Instance-Specific Asymmetric Sensitivity in Differential Privacy
- URL: http://arxiv.org/abs/2311.14681v1
- Date: Thu, 2 Nov 2023 05:01:45 GMT
- Title: Instance-Specific Asymmetric Sensitivity in Differential Privacy
- Authors: David Durfee
- Abstract summary: We build upon previous work that gives a paradigm for selecting an output through the exponential mechanism.
Our framework will slightly modify the closeness metric and instead give a simple and efficient application of the sparse vector technique.

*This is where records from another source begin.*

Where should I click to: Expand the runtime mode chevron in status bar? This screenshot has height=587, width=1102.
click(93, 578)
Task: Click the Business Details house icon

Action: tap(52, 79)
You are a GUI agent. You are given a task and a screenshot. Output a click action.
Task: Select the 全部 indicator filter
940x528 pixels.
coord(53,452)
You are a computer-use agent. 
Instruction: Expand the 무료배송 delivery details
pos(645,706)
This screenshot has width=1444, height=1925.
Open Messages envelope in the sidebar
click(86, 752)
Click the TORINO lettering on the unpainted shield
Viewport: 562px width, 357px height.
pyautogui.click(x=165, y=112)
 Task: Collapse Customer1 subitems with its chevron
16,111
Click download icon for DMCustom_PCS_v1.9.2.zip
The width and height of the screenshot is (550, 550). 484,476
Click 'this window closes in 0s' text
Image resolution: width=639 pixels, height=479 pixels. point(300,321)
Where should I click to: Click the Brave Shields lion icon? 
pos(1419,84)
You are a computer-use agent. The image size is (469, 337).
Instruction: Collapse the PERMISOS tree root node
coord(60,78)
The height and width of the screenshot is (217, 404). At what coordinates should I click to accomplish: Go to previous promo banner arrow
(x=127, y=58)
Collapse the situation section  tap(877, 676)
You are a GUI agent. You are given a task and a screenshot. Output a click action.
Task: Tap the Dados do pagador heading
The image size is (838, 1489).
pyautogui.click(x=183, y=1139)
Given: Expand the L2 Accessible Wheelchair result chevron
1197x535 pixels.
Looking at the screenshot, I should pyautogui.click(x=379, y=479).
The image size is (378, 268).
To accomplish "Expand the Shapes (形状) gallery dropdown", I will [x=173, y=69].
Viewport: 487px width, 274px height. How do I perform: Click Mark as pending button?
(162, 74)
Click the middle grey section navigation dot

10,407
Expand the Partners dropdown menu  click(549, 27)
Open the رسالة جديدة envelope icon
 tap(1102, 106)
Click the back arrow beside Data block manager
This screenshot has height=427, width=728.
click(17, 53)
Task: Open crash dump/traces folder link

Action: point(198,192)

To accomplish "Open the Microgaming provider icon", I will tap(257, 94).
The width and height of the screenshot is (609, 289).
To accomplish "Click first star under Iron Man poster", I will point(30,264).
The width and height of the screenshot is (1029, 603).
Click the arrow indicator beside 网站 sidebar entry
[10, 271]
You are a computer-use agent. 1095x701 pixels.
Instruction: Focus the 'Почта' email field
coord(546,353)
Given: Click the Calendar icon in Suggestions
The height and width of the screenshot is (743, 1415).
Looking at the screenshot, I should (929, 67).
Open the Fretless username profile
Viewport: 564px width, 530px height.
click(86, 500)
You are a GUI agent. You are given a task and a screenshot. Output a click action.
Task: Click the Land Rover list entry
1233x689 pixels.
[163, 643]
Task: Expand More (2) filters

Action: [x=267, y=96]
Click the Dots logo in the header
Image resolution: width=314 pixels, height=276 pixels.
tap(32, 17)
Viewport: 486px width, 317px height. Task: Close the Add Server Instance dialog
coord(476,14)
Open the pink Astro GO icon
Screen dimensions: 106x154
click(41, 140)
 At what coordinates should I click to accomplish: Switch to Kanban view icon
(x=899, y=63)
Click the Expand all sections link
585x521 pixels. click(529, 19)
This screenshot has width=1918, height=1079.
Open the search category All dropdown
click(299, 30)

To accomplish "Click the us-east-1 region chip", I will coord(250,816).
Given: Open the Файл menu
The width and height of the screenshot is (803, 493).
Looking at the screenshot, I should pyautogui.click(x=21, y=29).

- Score: 2.855485723554975
- License: http://arxiv.org/licenses/nonexclusive-distrib/1.0/
- Abstract: We provide a new algorithmic framework for differentially private estimation
of general functions that adapts to the hardness of the underlying dataset. We
build upon previous work that gives a paradigm for selecting an output through
the exponential mechanism based upon closeness of the inverse to the underlying
dataset, termed the inverse sensitivity mechanism. Our framework will slightly
modify the closeness metric and instead give a simple and efficient application
of the sparse vector technique. While the inverse sensitivity mechanism was
shown to be instance optimal, it was only with respect to a class of unbiased
mechanisms such that the most likely outcome matches the underlying data. We
break this assumption in order to more naturally navigate the bias-variance
tradeoff, which will also critically allow for extending our method to
unbounded data. In consideration of this tradeoff, we provide strong intuition
and empirical validation that our technique will be particularly effective when
the distances to the underlying dataset are asymmetric. This asymmetry is
inherent to a range of important problems including fundamental statistics such
as variance, as well as commonly used machine learning performance metrics for
both classification and regression tasks. We efficiently instantiate our method
in $O(n)$ time for these problems and empirically show that our techniques will
give substantially improved differentially private estimations.